§ Your task
Omit all pictures. Copy exactly the lines from the line containing "The height and" to the end of the listing, with both ends included.

((

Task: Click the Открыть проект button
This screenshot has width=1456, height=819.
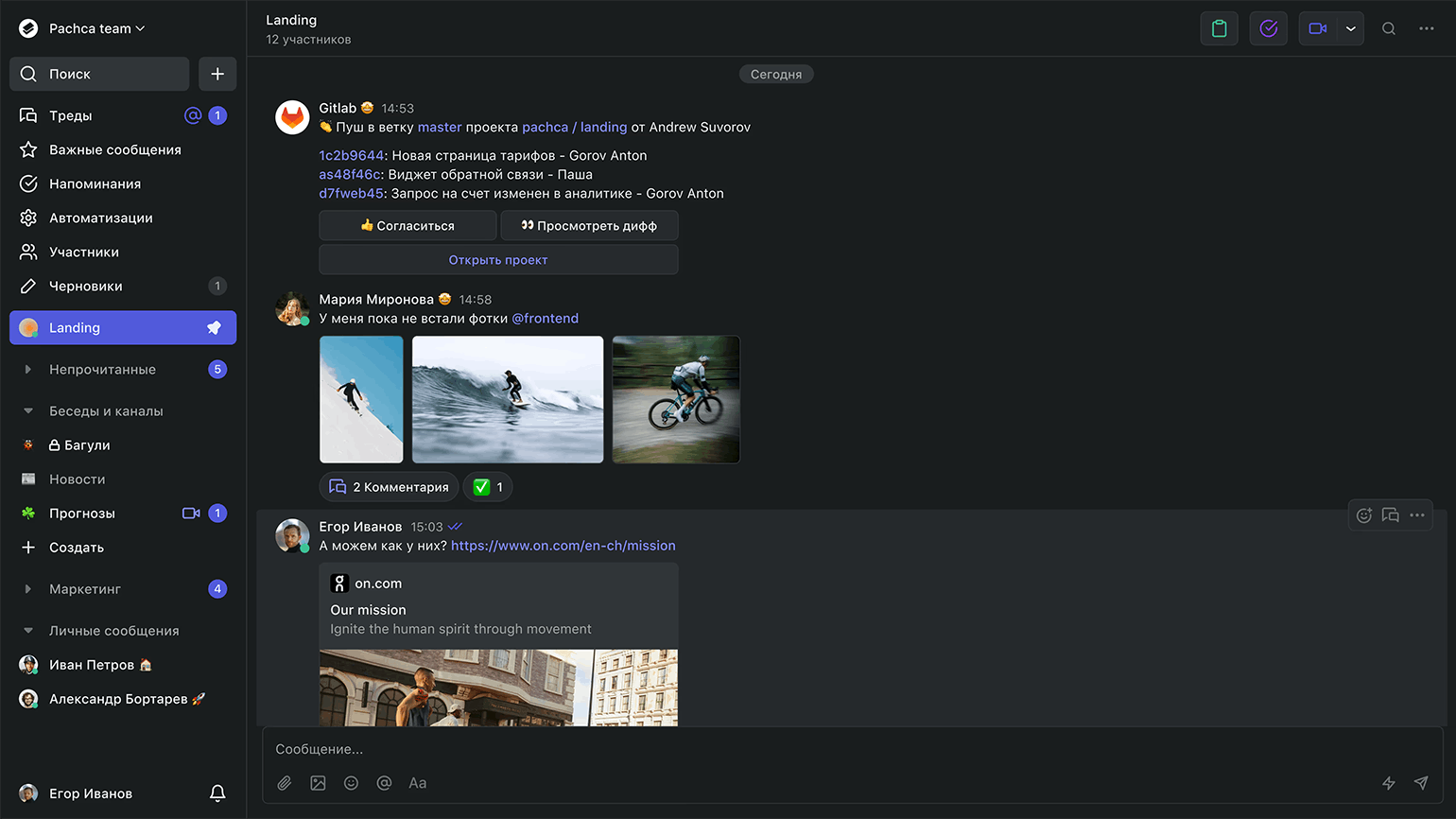Action: [498, 260]
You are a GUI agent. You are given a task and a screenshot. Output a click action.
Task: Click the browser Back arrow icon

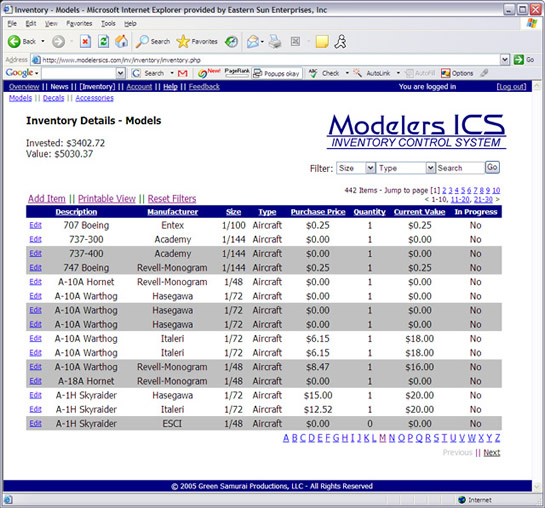(14, 42)
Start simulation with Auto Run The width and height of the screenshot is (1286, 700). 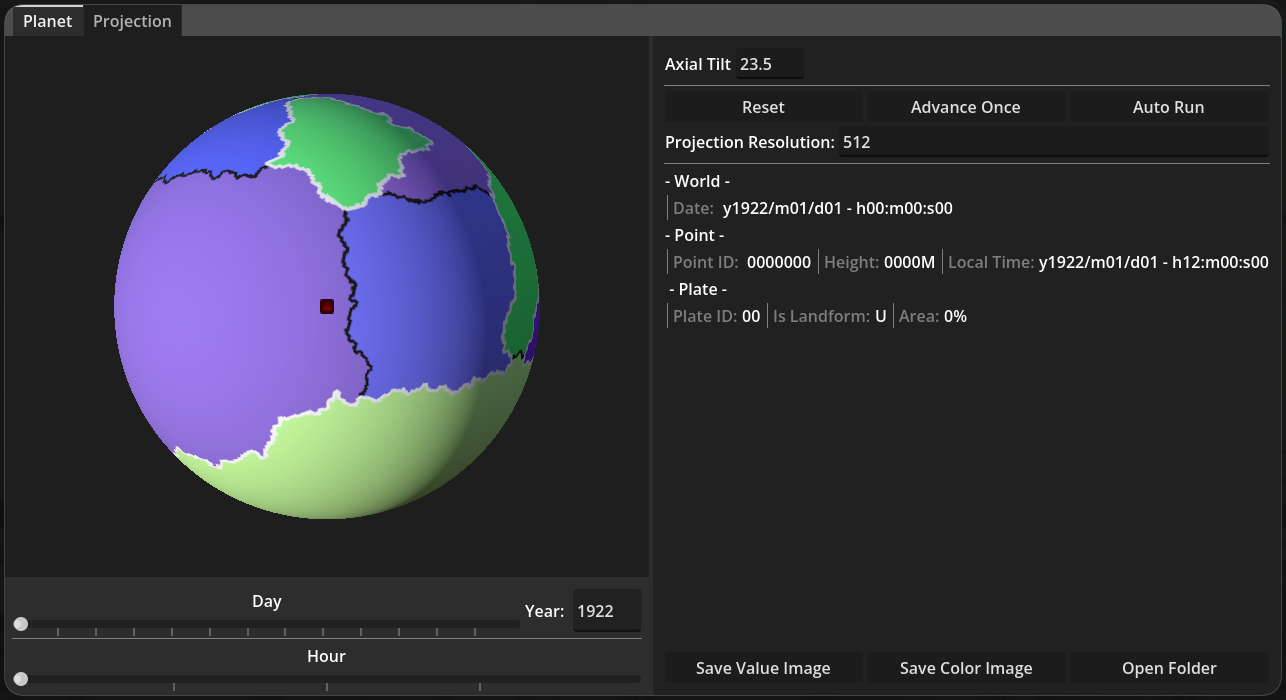pyautogui.click(x=1168, y=107)
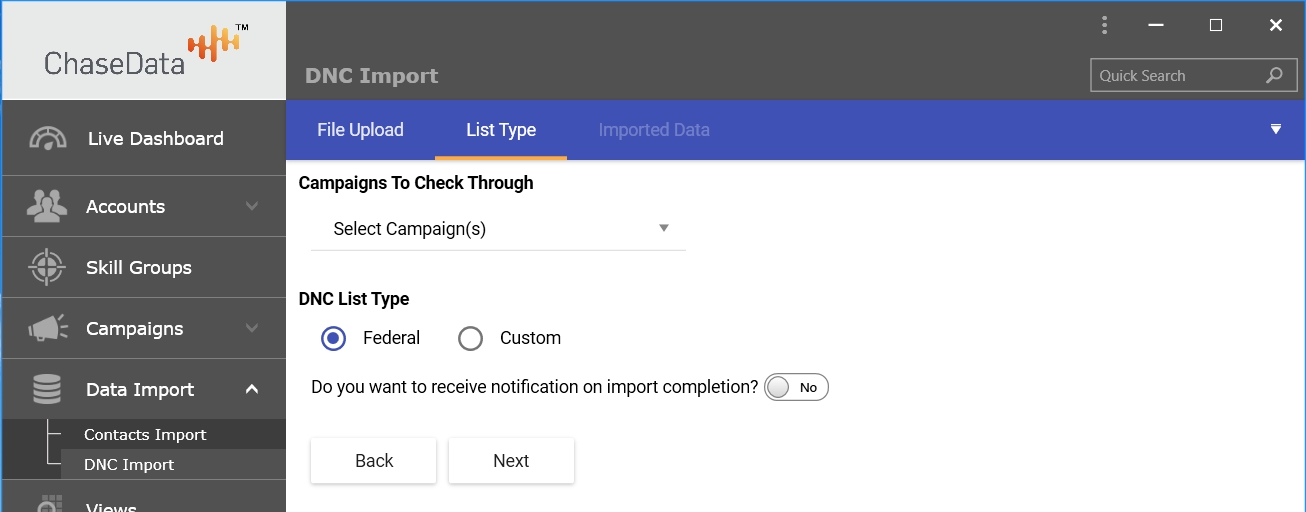Image resolution: width=1306 pixels, height=512 pixels.
Task: Select the Custom DNC list type
Action: [470, 338]
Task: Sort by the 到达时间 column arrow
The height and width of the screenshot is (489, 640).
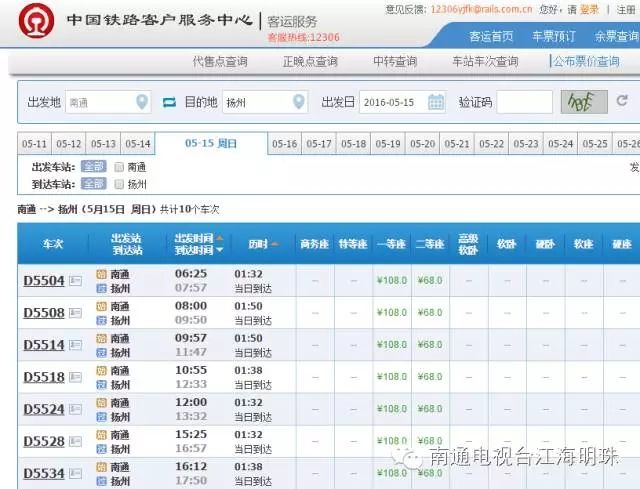Action: pyautogui.click(x=219, y=250)
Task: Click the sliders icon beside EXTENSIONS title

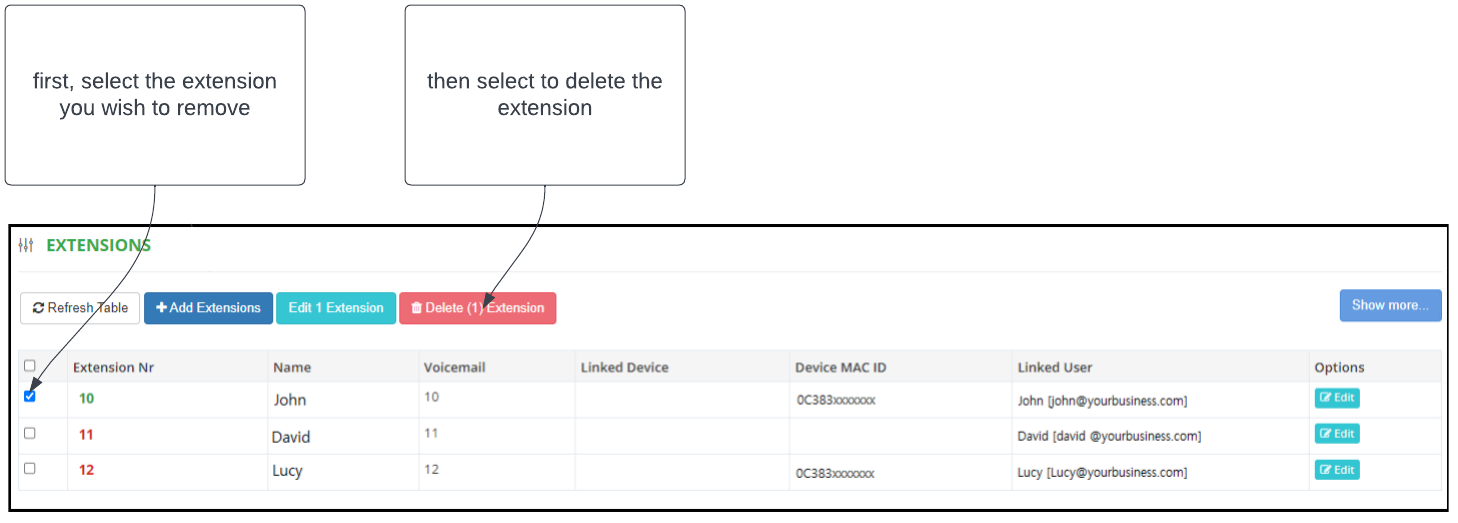Action: 26,245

))

§ Solution for this problem
The height and width of the screenshot is (489, 640).
Action: pyautogui.click(x=219, y=250)
Task: Click the sliders icon beside EXTENSIONS title

Action: 26,245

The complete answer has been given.